Copyright War Continues on Several Fronts

The war among copyright holders, consumers, and other parties continues on so many fronts that it's hard for us to cover them all. Here's a smattering from the last month or so.

The RIAA's new strategy to fight copyright infringement, by persuading ISPs to warn and eventually dump P2P-happy customers, is coming up against a brick wall. Some tests are being run, and the New York state attorney general is nudging ISPs to cooperate, but so far the strategy has fizzled.

File sharers ignore the letters. That may be part of the problem.

France's three-strikes law has been suspended by the country's constitutional court, which ruled that it violated two clauses in the Declaration of the Rights of Man and Citizen of 1789: "Freedom of expression and communication is all the more valuable that its exercise is a prerequisite for democracy and one of the guarantees of respect for other rights and freedoms and that attacks on the exercise of this freedom must be necessary, appropriate and proportionate to the aim pursued." France is also feeling the heat from the European Union, which takes a roughly similar position.

Irish ISPs have been sued by the Irish Recorded Music Association, the country's equivalent of the RIAA, for not implementing a three-strikes law. Ireland's biggest ISP, Eircom, has already agreed to cooperate. IRMA is now working on smaller ones, filing an injunction to stop them from making copyrighted works available to the public. This seems a novel legal approach, since the ISPs have neither uploaded or downloaded any copyrighted works.

Closed-door talks for an Anti-Counterfeiting Trade Agreement (ACTA) have attracted the attention of the Transatlantic Consumer Dialogue, an umbrella organization embracing the Electronic Freedom Foundation, Public Knowledge, and other groups. They say that copying is not the same as counterfeiting and object to the secretive nature of the talks.

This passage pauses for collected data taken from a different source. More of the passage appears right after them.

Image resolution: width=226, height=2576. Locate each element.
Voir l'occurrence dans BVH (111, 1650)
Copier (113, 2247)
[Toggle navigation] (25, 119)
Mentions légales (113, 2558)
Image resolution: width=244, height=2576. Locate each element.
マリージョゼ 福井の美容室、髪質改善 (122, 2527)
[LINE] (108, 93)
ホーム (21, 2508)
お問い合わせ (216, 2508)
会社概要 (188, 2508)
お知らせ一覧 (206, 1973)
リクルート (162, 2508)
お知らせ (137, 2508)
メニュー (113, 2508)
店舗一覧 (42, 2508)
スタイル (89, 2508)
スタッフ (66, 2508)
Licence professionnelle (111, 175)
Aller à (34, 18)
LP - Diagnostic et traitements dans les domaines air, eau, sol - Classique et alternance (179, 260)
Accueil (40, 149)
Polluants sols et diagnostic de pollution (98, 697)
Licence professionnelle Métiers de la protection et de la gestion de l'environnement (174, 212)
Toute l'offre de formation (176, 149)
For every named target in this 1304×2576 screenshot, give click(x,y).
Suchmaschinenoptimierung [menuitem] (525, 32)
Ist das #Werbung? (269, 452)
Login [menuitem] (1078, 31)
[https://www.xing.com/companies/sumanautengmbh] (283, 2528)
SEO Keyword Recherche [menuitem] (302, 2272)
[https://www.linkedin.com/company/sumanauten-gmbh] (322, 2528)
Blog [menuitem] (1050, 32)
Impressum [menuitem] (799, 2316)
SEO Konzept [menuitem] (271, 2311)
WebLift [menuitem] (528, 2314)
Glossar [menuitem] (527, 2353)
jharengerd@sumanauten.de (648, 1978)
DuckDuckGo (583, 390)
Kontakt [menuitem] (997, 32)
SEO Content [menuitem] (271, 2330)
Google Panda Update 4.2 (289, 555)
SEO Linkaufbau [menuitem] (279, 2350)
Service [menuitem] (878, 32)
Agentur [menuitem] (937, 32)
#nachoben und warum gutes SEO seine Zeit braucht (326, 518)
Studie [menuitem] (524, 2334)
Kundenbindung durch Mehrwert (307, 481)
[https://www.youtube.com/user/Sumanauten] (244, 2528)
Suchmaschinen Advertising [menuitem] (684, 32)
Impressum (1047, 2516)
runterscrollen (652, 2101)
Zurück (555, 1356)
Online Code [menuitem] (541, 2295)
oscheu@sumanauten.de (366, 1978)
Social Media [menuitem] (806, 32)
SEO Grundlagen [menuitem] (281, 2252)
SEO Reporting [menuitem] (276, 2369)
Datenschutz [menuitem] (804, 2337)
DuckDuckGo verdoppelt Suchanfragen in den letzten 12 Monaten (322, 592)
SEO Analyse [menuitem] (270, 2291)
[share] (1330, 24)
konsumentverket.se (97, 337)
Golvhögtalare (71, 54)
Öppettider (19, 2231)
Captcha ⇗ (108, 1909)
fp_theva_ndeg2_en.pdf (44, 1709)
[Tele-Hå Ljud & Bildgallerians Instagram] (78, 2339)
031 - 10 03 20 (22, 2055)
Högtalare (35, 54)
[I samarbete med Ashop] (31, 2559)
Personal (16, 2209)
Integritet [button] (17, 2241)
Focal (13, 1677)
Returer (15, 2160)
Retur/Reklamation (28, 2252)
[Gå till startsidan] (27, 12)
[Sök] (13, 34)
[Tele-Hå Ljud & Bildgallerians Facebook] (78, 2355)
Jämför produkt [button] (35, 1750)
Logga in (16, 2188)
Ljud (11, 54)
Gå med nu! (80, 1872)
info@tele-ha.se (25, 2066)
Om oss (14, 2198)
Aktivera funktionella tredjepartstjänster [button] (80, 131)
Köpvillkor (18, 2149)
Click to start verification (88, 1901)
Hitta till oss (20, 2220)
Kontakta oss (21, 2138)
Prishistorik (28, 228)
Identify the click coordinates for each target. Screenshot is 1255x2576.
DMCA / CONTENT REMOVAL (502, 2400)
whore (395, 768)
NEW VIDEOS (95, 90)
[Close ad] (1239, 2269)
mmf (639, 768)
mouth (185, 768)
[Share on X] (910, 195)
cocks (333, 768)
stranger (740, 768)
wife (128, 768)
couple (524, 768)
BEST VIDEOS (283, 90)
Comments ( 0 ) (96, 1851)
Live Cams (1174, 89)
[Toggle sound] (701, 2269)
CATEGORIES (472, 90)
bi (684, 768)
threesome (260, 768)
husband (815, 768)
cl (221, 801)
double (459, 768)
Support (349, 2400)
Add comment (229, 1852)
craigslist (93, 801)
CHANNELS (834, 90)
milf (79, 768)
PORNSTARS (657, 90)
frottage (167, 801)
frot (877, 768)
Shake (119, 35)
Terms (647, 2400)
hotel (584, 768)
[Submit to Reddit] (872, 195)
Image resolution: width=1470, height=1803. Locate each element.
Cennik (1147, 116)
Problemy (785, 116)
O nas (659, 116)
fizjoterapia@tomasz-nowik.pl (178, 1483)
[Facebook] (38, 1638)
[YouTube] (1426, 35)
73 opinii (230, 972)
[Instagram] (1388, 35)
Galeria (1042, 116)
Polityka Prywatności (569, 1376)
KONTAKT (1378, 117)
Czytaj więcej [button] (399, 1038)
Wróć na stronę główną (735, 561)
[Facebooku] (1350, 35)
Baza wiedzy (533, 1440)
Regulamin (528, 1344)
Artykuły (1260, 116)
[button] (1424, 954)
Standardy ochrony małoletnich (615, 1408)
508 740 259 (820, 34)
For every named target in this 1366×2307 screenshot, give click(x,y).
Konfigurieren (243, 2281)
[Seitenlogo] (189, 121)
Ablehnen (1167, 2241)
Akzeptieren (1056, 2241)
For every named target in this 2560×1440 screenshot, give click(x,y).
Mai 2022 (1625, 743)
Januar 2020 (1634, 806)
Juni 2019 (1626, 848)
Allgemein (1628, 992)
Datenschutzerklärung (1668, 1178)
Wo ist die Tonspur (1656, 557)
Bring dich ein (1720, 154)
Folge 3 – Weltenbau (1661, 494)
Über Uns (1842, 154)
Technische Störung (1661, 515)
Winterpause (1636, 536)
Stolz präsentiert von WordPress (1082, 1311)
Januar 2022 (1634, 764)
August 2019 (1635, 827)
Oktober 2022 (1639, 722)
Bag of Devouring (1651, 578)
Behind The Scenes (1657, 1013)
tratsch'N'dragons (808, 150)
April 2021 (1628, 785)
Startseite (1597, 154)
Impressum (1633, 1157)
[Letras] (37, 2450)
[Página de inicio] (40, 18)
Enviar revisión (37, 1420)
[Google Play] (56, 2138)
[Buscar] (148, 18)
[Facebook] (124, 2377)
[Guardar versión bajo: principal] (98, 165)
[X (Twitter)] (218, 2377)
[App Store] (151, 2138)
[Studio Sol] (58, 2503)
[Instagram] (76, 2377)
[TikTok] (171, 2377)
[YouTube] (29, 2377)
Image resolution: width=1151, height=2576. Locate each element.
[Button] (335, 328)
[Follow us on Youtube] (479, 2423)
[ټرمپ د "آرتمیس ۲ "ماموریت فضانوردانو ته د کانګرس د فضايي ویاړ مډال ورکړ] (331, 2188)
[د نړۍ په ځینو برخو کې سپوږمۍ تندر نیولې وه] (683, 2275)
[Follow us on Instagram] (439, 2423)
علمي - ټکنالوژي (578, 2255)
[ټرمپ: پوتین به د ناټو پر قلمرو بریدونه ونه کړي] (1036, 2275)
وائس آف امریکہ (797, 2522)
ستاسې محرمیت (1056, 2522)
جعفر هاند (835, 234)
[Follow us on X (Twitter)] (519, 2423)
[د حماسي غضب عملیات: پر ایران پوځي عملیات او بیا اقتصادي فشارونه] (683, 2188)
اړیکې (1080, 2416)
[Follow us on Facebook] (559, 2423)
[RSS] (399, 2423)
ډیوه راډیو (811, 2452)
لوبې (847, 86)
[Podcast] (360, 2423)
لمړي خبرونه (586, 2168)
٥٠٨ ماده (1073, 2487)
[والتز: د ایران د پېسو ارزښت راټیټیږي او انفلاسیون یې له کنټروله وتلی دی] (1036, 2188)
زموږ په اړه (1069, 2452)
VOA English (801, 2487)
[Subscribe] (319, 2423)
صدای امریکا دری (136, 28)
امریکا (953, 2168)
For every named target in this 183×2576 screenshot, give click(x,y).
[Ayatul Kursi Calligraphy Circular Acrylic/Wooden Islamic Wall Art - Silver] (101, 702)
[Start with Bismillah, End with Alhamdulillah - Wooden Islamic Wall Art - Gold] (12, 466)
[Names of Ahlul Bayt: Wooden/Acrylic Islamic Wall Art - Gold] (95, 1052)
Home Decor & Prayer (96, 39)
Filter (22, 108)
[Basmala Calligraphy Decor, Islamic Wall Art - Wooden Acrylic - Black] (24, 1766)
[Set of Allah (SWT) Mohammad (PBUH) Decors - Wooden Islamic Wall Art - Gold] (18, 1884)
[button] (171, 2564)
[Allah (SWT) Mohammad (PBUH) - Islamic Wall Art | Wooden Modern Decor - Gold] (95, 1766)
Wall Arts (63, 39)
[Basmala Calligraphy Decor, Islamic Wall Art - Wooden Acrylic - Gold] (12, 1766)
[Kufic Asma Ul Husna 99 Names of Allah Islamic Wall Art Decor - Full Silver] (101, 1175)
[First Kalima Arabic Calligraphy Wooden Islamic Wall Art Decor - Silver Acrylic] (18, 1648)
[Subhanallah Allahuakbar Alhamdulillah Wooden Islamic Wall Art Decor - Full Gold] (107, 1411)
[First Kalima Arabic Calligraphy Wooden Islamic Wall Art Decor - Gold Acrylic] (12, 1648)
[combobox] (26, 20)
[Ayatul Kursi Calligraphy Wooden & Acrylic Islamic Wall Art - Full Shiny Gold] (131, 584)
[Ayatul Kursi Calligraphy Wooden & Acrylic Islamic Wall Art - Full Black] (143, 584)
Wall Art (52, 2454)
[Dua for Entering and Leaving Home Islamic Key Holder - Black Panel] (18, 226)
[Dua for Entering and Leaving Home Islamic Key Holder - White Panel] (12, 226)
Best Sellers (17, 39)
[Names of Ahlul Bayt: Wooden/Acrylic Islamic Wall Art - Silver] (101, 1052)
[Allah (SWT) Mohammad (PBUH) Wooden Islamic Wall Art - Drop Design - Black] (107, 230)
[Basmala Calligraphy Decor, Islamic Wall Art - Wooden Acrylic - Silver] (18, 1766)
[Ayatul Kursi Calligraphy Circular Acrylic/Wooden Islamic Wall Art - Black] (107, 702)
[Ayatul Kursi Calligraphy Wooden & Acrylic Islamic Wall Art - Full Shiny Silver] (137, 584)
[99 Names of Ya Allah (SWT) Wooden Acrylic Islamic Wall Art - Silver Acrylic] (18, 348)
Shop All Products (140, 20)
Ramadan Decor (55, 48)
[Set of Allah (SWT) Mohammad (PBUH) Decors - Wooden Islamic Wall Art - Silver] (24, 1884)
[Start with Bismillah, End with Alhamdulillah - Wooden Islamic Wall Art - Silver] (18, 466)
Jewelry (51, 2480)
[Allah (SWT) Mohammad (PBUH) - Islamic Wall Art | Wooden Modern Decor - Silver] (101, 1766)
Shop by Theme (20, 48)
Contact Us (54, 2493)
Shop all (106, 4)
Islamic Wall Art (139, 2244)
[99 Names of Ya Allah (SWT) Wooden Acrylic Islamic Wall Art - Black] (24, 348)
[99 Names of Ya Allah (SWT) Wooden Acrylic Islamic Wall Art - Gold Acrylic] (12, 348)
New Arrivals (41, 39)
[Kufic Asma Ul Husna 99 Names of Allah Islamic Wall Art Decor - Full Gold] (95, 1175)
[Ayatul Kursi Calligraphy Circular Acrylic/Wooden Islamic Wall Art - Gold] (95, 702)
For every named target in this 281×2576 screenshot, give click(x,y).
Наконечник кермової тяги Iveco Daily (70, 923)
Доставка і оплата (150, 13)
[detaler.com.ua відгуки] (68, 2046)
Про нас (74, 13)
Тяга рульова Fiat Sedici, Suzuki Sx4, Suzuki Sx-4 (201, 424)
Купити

P2P enthusiasts are among the most enthusiastic buyers of hard-copy content, according to a study commissioned by Vuze, developer of a torrenting app formerly named Azureus. The site's users are big buyers of movie tickets and DVDs and also rent more films than the general population.

Finally, we know you want a happy ending: Cablevision's network DVR finally got the green light from the Supreme Court following years of battles over the right to store content on a remote server. The Obama administration asked the court not to hear the case, and the court complied, letting stand a lower court ruling in favor of Cablevision.